Stored items:

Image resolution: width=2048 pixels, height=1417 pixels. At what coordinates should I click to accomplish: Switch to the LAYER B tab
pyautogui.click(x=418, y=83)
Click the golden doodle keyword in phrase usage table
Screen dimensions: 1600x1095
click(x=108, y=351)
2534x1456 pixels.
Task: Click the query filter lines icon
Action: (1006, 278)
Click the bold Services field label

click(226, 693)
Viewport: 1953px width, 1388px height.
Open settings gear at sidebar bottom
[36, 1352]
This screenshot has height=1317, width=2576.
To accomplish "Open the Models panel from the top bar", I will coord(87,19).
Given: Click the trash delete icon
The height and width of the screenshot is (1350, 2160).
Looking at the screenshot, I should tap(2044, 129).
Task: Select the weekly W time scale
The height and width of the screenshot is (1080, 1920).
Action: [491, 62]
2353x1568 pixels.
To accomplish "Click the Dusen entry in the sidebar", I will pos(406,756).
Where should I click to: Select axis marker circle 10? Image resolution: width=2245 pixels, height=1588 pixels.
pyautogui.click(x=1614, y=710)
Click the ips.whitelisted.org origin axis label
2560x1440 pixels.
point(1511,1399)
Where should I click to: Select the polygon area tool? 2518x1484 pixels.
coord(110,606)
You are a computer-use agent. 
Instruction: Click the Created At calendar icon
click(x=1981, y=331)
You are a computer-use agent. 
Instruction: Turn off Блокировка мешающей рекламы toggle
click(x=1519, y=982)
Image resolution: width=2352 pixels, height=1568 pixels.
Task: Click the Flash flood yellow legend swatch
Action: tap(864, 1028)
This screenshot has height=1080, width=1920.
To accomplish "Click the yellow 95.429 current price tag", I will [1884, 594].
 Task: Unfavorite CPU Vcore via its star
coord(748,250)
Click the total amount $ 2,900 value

» **TO DO**
Please say how many lines in the records above contain the word "will", and give only that number.

» **ANSWER TO THE PROBLEM**
3